STORED DATA =
--- START ---

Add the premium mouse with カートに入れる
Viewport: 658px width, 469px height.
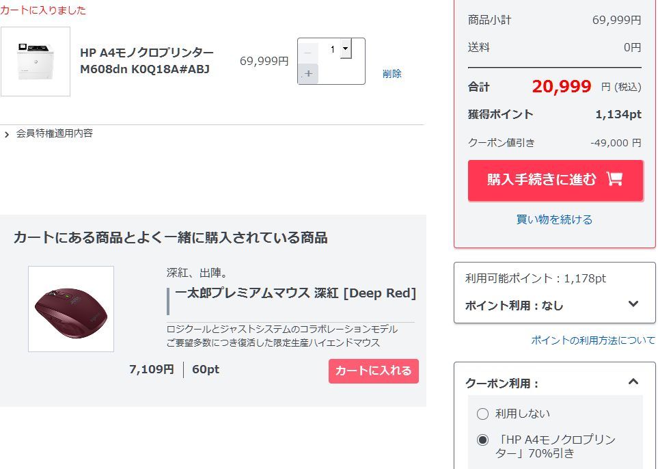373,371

--- END ---
--- START ---

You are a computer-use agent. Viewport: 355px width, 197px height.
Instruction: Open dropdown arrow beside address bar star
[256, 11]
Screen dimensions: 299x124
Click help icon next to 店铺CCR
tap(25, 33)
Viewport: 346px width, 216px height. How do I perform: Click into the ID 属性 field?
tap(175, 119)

--- END ---
--- START ---

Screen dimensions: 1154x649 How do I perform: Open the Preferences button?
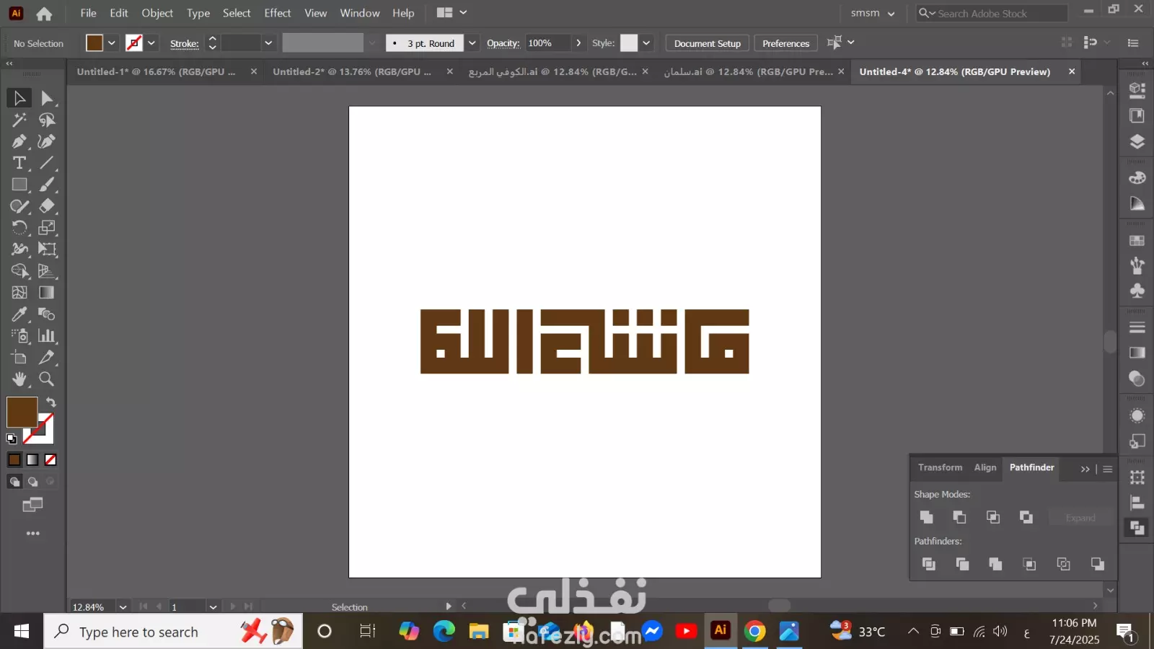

--- END ---

HOW TO COMPLETE THIS TASK = Copy each line of the listing that holds the word "dimensions".

SOLUTION TO THE PROBLEM =
Screen dimensions: 299x124
Screen dimensions: 1154x649 How do I perform: Open the Preferences button?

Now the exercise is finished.